Records from a dataset —
=== Section Start ===

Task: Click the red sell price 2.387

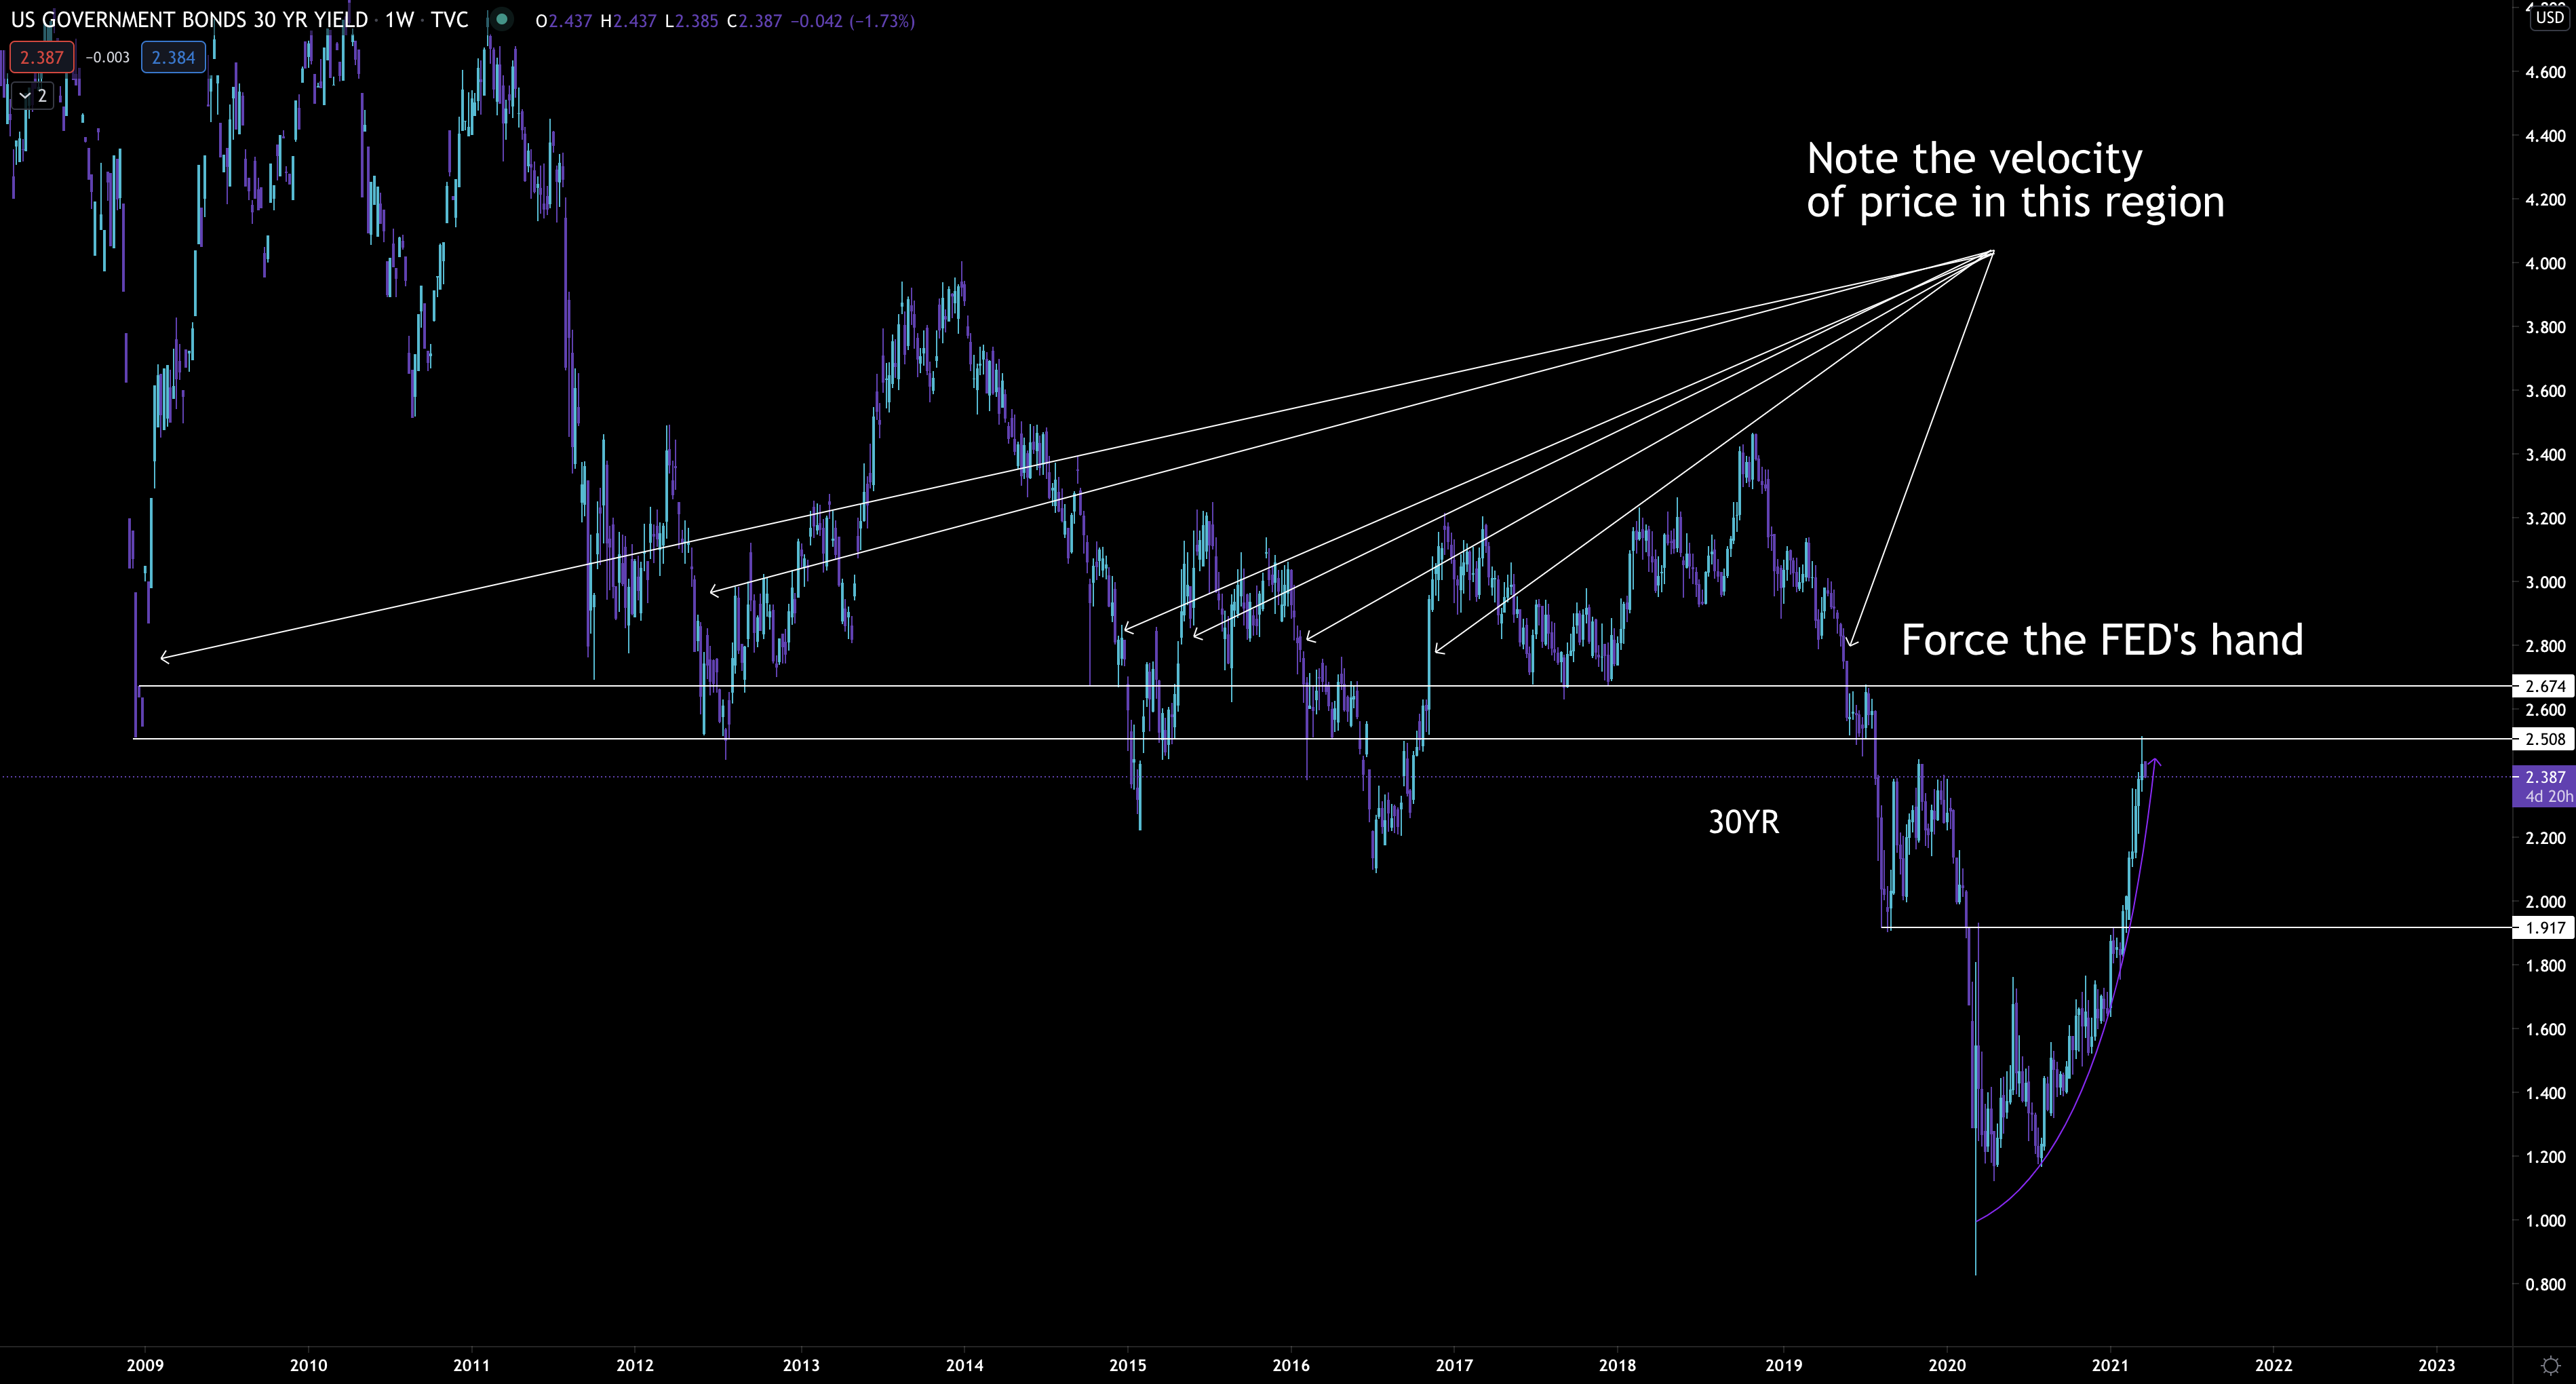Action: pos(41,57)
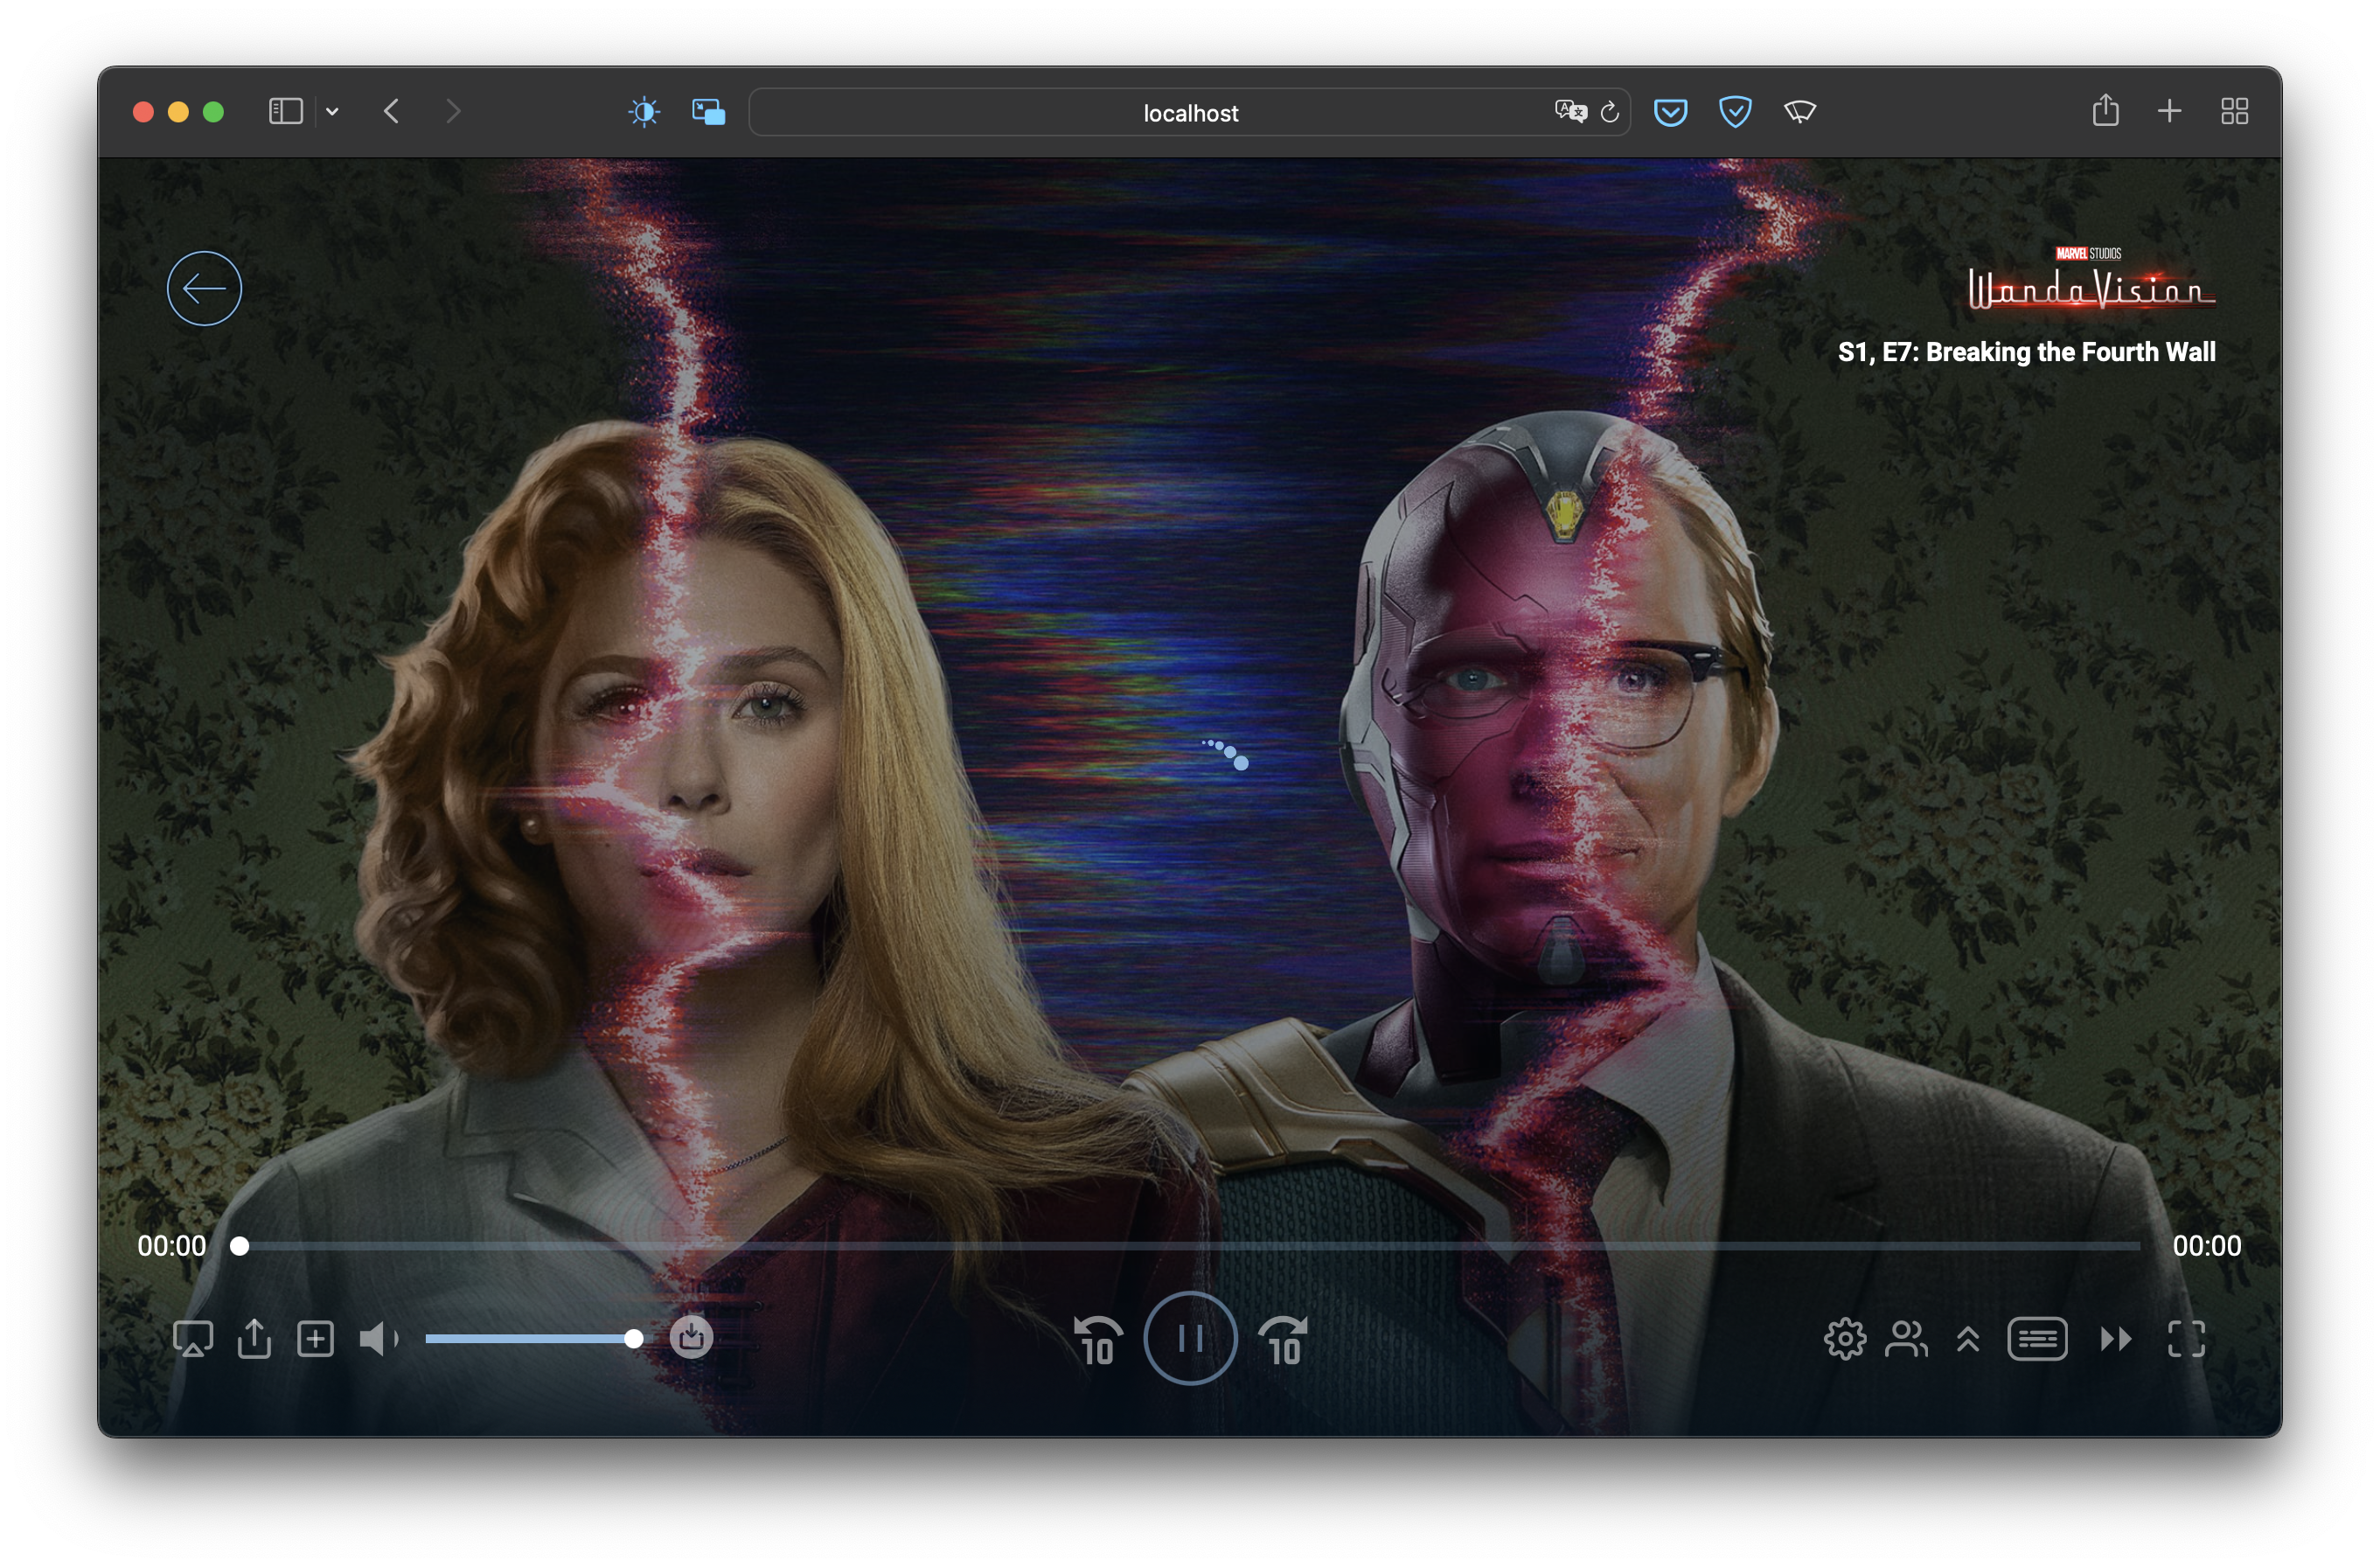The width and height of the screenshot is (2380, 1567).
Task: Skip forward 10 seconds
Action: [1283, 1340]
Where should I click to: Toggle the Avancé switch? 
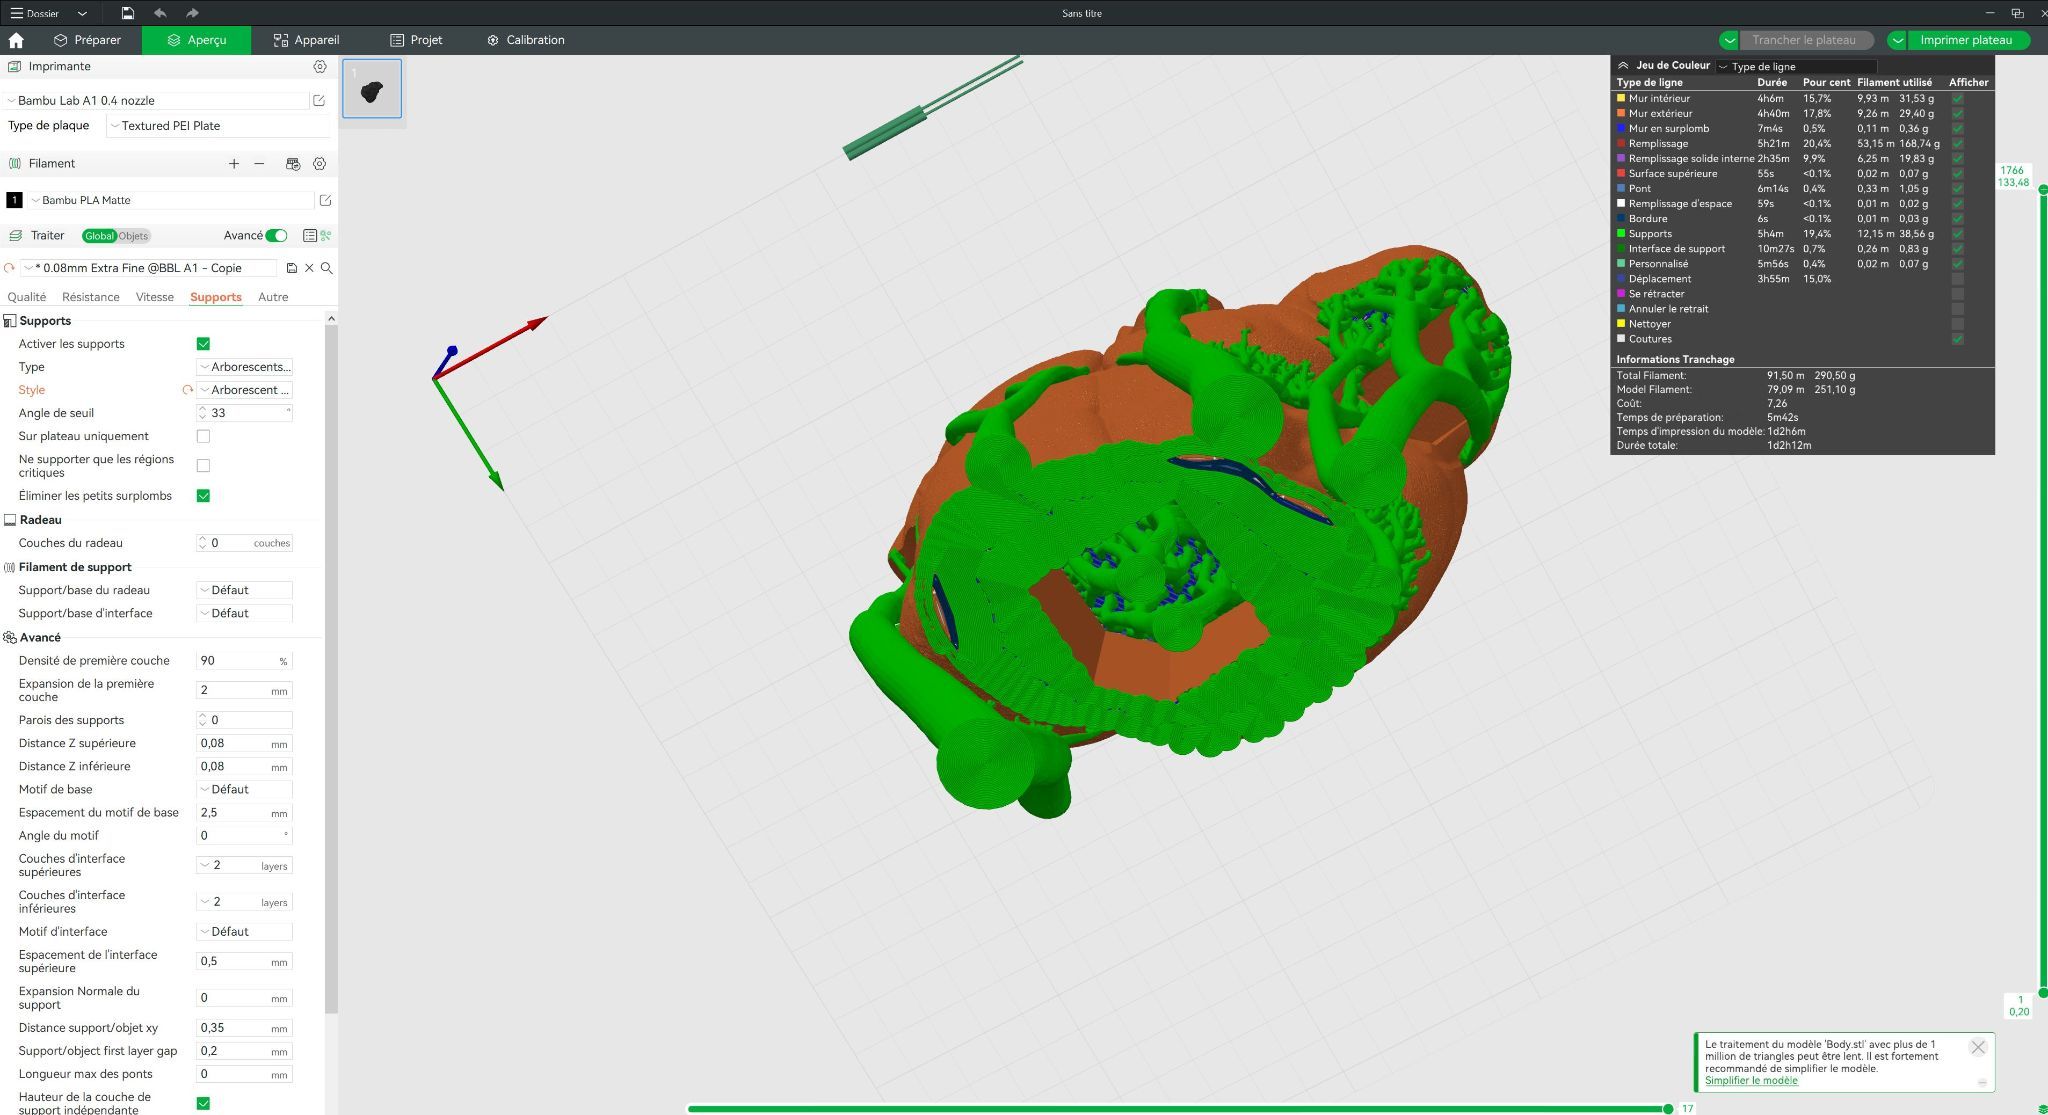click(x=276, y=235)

=== Section End ===

EXERCISE PROMPT — Above are the records; copy them exactly without the pictures.

WRITTEN SOLUTION —
Task: Click the red sell price 2.387

Action: pos(41,57)
The width and height of the screenshot is (2380, 1567).
Task: Skip forward 10 seconds
Action: [1283, 1340]
Where should I click to: Toggle the Avancé switch? 
click(x=276, y=235)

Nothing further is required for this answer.